Multiple grouping set specs referencing duplicate alias - Mailing list pgsql-hackers

From David Kimura
Subject Multiple grouping set specs referencing duplicate alias
Date
Msg-id CAHnPFjSdFx_TtNpQturPMkRSJMYaD5rGP2=8iFH9V24-OjHGiQ@mail.gmail.com
Whole thread Raw
Responses Re: Multiple grouping set specs referencing duplicate alias
List pgsql-hackers
Hi all!

I think I may have stumbled across a case of wrong results on HEAD (same
through version 9.6, though interestingly 9.5 produces different results
altogether).

test=# SELECT i AS ai1, i AS ai2 FROM generate_series(1,3)i GROUP BY
ai2, ROLLUP(ai1) ORDER BY ai1, ai2;

 ai1 | ai2
-----+-----
   1 |   1
     |   1
   2 |   2
     |   2
   3 |   3
     |   3
(6 rows)

I had expected:

 ai1 | ai2
-----+-----
   1 |   1
   2 |   2
   3 |   3
     |   1
     |   2
     |   3
(6 rows)

It seems to me that the plan is missing a Sort node (on ai1 and ai2) above the
Aggregate node.

                   QUERY PLAN
------------------------------------------------
 GroupAggregate
   Group Key: i, i
   Group Key: i
   ->  Sort
         Sort Key: i
         ->  Function Scan on generate_series i

I have a hunch part of the issue may be an assumption that a duplicate aliased
column will produce the same column values and hence isn't included in the
range table, nor subsequently the pathkeys. However, that assumption does not
seem to be true for queries with multiple grouping set specifications:

test=#  SELECT i as ai1, i as ai2 FROM (values (1),(2),(3)) v(i) GROUP
BY ai1, ROLLUP(ai2);
 ai1 | ai2
-----+-----
   1 |   1
   2 |   2
   3 |   3
   1 |
   2 |
   3 |
(6 rows)

It seems to me that excluding the duplicate alias from the pathkeys is leading
to a case where the group order is incorrectly determined to satisfy the sort
order. Thus create_ordered_paths() decides against applying an explicit sort
node. But simply forcing an explicit sort still seems wrong since we've
effectively lost a relevant column for the sort.

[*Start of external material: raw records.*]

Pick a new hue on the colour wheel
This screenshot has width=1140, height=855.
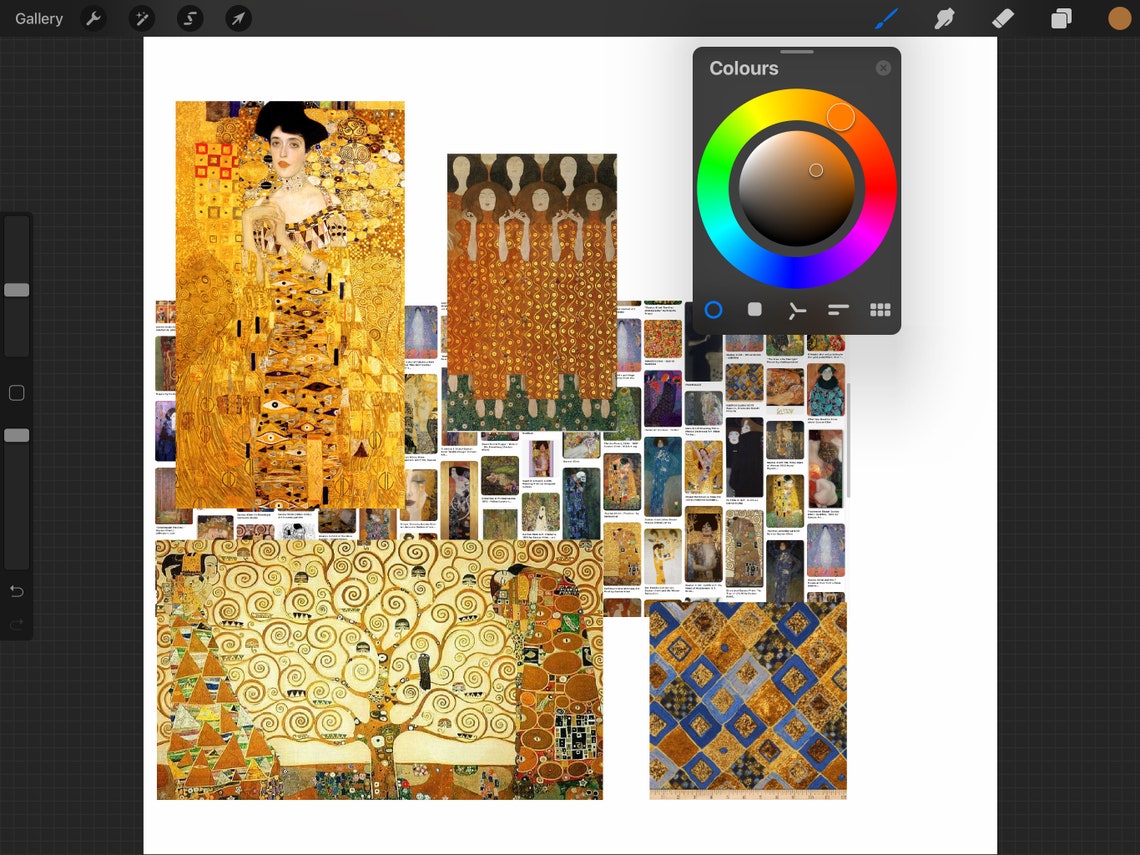[841, 116]
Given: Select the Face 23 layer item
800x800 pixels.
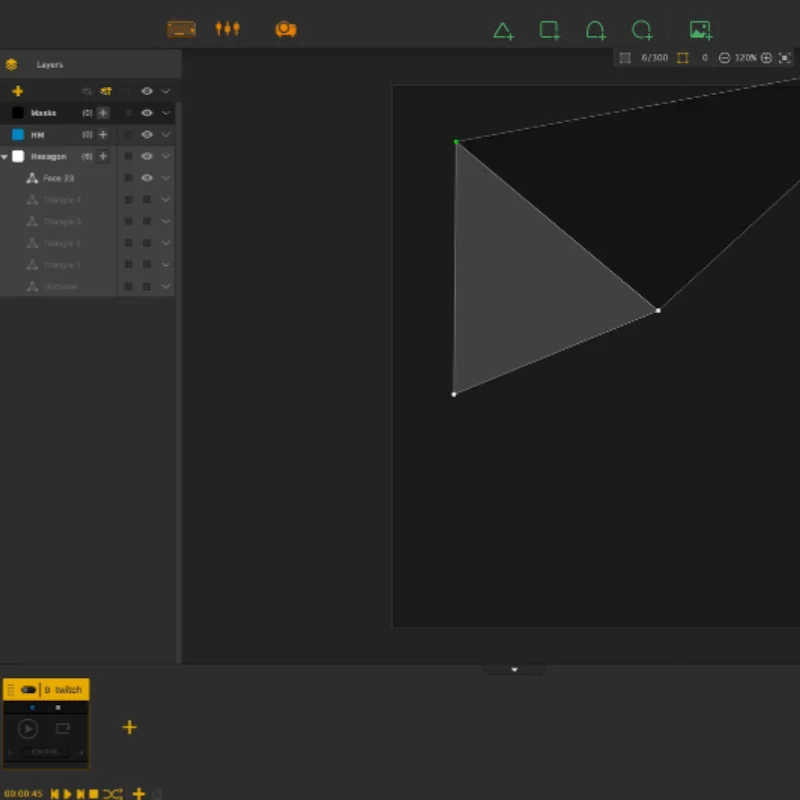Looking at the screenshot, I should pyautogui.click(x=59, y=178).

I tinkered a bit and hacked together an admittedly ugly patch that triggers an
explicit sort constructed from the parse tree. An alternative approach I had
considered was to update the rewriteHandler to explicitly force the existence of
the duplicate alias column in the range tables. But that also felt meh.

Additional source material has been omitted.